Com toda sua generosidade Zé Bugio e Dona Marly me convidou a entrar e ficar a vontade em sua chácara.
- Doutor, vai chover! Se acomode mais para cá! Quer uma rede?
Olha já! Perguntando logo para um paraense quase um tupi-guarany e sem pensar duas vezes respondi:

- Claro que quero!
Esse negócio de cerimônia comigo não existe.
Zé Bugio continuou a prosa, olhando para o tempo:
- Doutor, vai chover!
E eu:
- Vai nada!
E ele ainda olhando para o tempo:
- Vai e muito! Capaz do mundo desabar.
E quando vi, minutos depois, deu uma tempestade com raios e trovões, que realmente pensei que o mundo fosse desabar.
E choveu, ventou, esfriou, tremeu, e árvores caíram de um lado e de outro fazendo um barulho aterrorizante. Raios cruzando o céu. Água para todos os lados. Faltou até energia.
E me deu um medinho e depois um medão, mas não falei nada, somente não queria que uma árvore caísse em cima de mim. Tu é doido é! Não brinco com as forças da natureza. Tô fora. Respeito a mãe natureza, a força da terra.
- Tá com frio?
Com aquela voz grave e baixa, Zé Bugio me perguntou.
- Tô.
Respondi.
- Bora tomar uma cachaça temperada?
Eu:
- Cachaça temperada?
Ele:
- Sim, para esquentar o corpo e espantar o frio. Olha, aqui nesse litro tem uma mistura de Jucá, cumaru, cajá.  É a pinga temperada.
E foi a primeira fez que tomei um gole dessa tal pinga temperada. E entrei naquele meu momento chamado de “um instante que não para” e me lembrei de um caso do ano de 2008. Lendo de um depoimento que o declarante teria dito que antes do crime a vítima se encontrava no seu bar ingerindo bebida alcoólica, e ali haviam várias pessoas, mas a vítima estava tranqüila, de boa, numa mesa separada, ingerindo cachaça com Jucá e depois saiu dali normalmente quando aconteceu o sinistro. Depois que li isso, fiquei folheando as outras páginas procurando um depoimento e nada de encontrar. Até que perguntei para o investigador:
 “Esse Jucá não foi intimado, precisamos encontrá-lo. Aqui fala que antes do crime, a vítima estava numa mesa de bar ingerindo cachaça com Jucá. Quem é esse afinal?” E o investigador com um leve sorriso no rosto riu e me explicou tudo. É... Paguei um mico e com várias pessoas testemunhando a minha ignorância. Também ri de mim e até hoje quando lembro caiu no riso. Passei minutos olhando aquela semente na garrafa e comigo pensava: “Então és tu o Jucá, te achei”.
Zé Bugio me perguntou:
- O que foi Doutor? O senhor ficou parado aí, perdido no tempo. Tá tudo bem?
Respondi:
- Está tudo claro agora. Então é esse o tal de Jucá.
Ele:
- Sim, por quê? Tá preso?
Eu:
- Deveria.
E contei a história que o fez rir até ficar vermelho. Aos poucos a vida perdoar e a me perdoar de minhas falhas, e até rir de mim. Principalmente, agora que descobri que Jucá, Cumurá e Cajá, todos fazem parte de uma gangue, a da “pinga temperada”.

• • • •

## Tarefas a cumprir:
1 > Repita do bloco de texto sobre a pinga temperada tudo o que vai desde "Olha já! Perguntando" até "comigo não existe.".
2 > No bloco de texto sobre a pinga temperada, que mistura Zé Bugio diz haver no litro?

## Material coletado:
• • • •

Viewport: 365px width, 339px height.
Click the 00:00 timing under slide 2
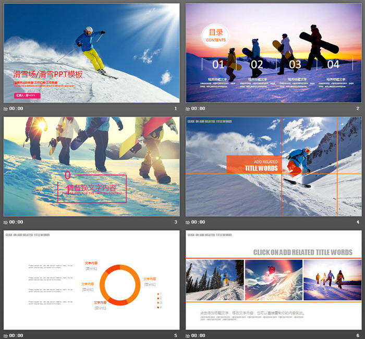pos(198,109)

• • • •

## Respostas:
1 >
Olha já! Perguntando logo para um paraense quase um tupi-guarany e sem pensar duas vezes respondi:

- Claro que quero!
Esse negócio de cerimônia comigo não existe.

2 > Jucá, cumaru e cajá.